Local artist explores Ottawa’s underbelly

Originally published by Centretown News. 

A new art exhibition in Little Italy features local landscapes that any Ottawa resident would recognize — but with an industrial twist.

The exhibition is mainly oil paintings of distinct Ottawa landmarks, including Centretown’s skyline, complete with construction cranes and scaffolding.

Eryn O’Neill, 32, is the artist and an Ottawa native. Her art career began at the Ottawa School of Art, and after a few years of study in Halifax, she returned to Ottawa to further develop her craft.

Her art has an urban vibe, with metal cranes and the undersides of bridges featuring heavily.

“I’ve been exploring Ottawa in an industrial way,” O’Neill said, “Looking at it in a less typical way.”

Many of her pieces feature construction scenes, which is reflective of what anyone has seen driving downtown in the past few years. O’Neill, however, sees construction as much more than just a traffic jam.

“Those pieces, of construction scenes, show that cities are always evolving.”

Lauryn Santini, the director of the gallery, appreciates O’Neill’s unique perspective.
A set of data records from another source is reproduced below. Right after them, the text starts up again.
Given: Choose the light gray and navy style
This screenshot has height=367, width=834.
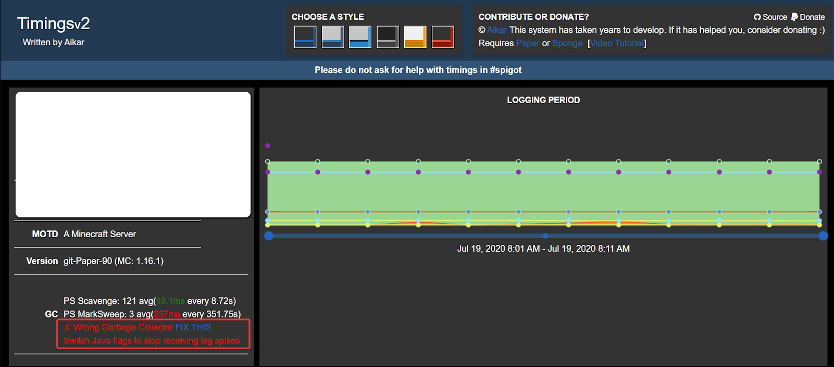Looking at the screenshot, I should pyautogui.click(x=332, y=37).
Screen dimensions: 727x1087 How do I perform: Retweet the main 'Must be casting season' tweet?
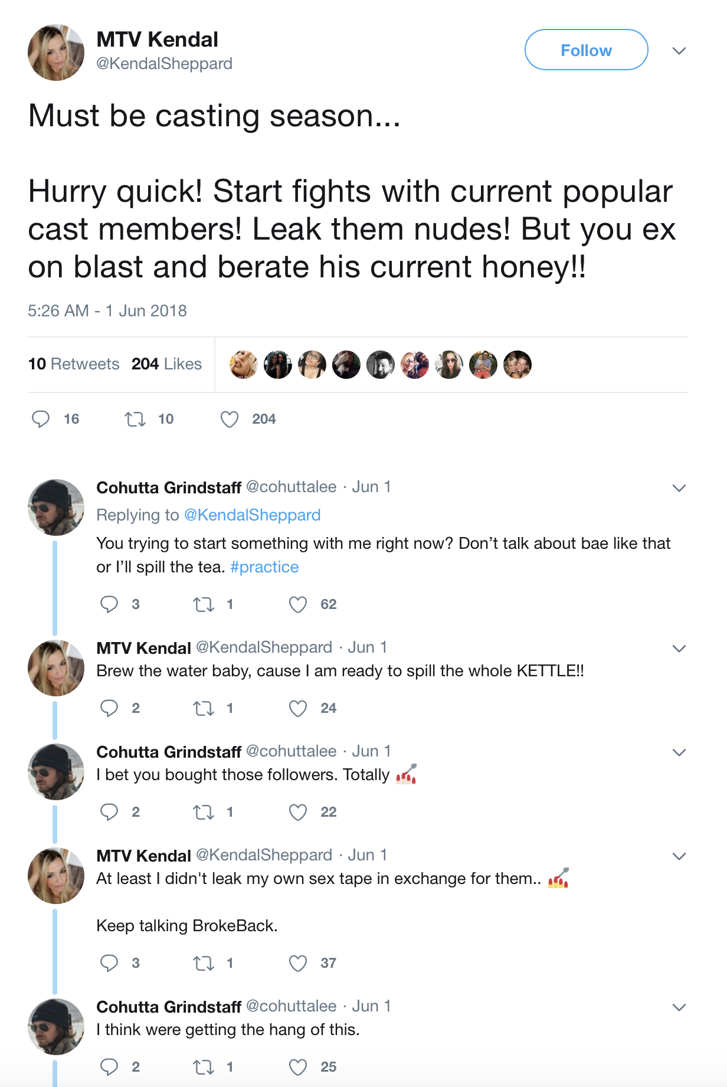pos(135,420)
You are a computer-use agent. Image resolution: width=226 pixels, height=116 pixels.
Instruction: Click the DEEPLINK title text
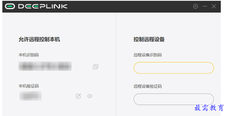point(43,6)
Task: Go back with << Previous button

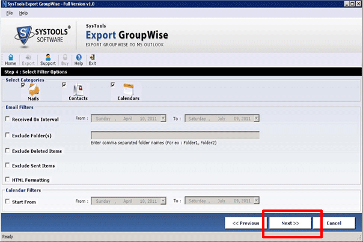Action: [x=245, y=223]
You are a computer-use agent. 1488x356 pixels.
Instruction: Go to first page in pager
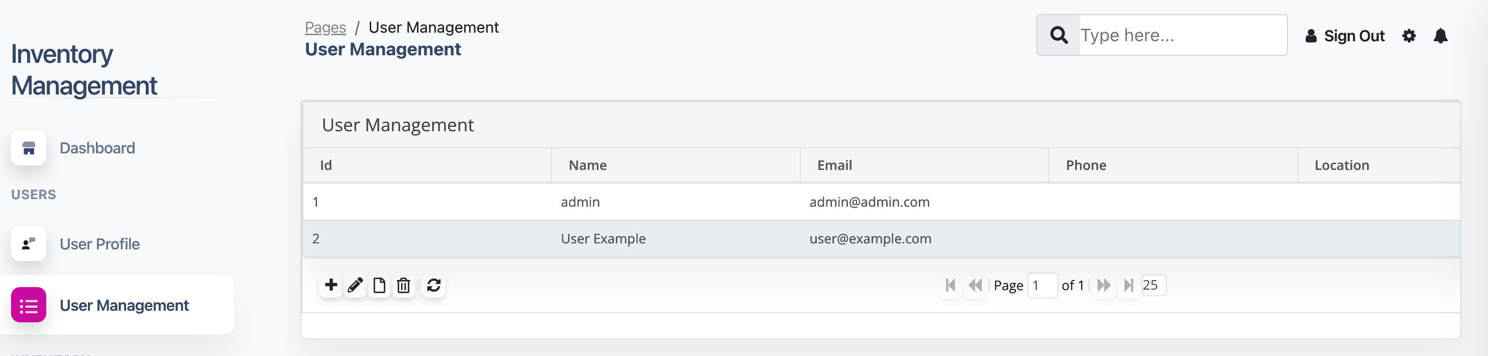click(950, 285)
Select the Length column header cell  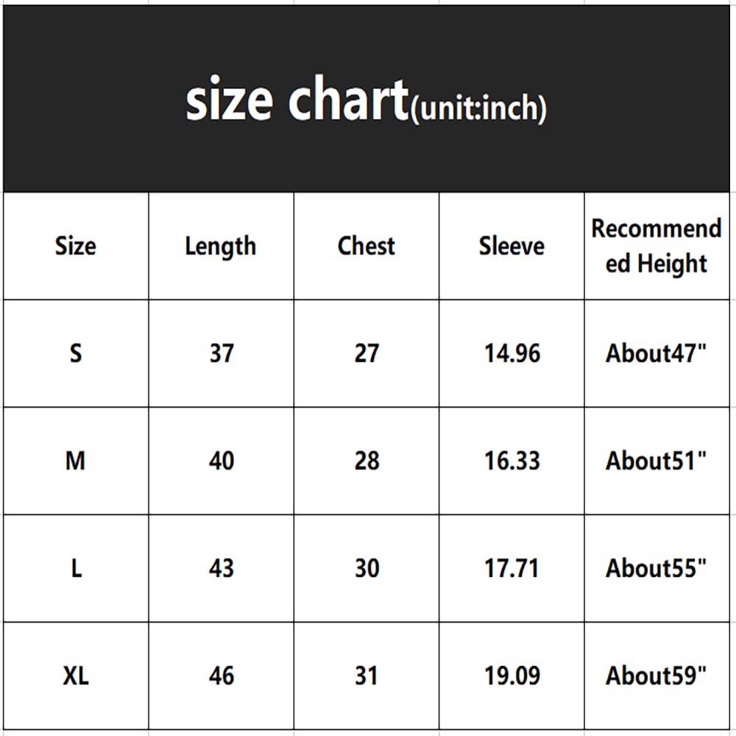[x=221, y=246]
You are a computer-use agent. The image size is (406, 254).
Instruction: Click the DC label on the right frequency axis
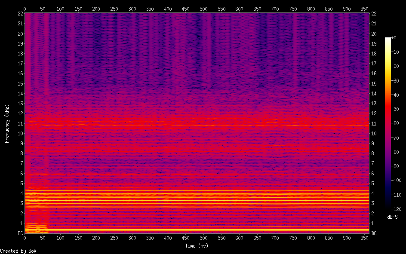pos(374,233)
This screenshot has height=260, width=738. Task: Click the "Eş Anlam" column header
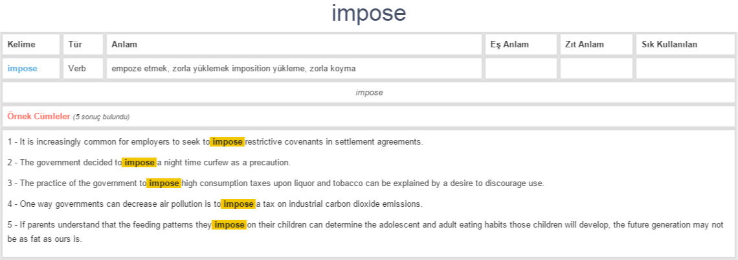pyautogui.click(x=509, y=45)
“With her work, she captures things that aren’t always the most scenic,” Santini said, “But the way she paints it really sort of captures it in a different light and makes it scenic.”

Santini has been a long-time supporter of O’Neill, and continues to help her keep in touch while she’s in Waterloo for grad school.

“She’s keeping me connected and relevant to people,” O’Neill said, “It’s amazing to still feel like an Ottawa artist even though I’m far away.”

Of the collection at Santini Gallery, O’Neill said the piece Urban/Nature, a view from the roof of the Canadian War Museum, is her favourite.

The museum is also a fan of O’Neill’s work.

“It’s great to see that local artists are inspired by the urban environment around them,” Yasmine Mingay, the Director of Public Affairs for the museum said.

Both Santini and O’Neill see art as an effective way to celebrate Canada’s 150th anniversary.

“It gives you a different view of the scenes that you see all the time,” Santini said, “It allows you to stop and appreciate the views that you have.”

Above all, O’Neill appreciates the way that people are celebrating Canada; regardless of the way they’re doing it.

“The 150th anniversary is bringing so many people together from different backgrounds who are just celebrating the country,” O’Neill says, “Painting’s always been my medium, so it’s the way I express myself and my connection with my city.”

The Santini Gallery is at 169 Preston St., at Somerset St. O’Neill’s collection opened on Mar. 9, and will remain on display for the remainder of the month.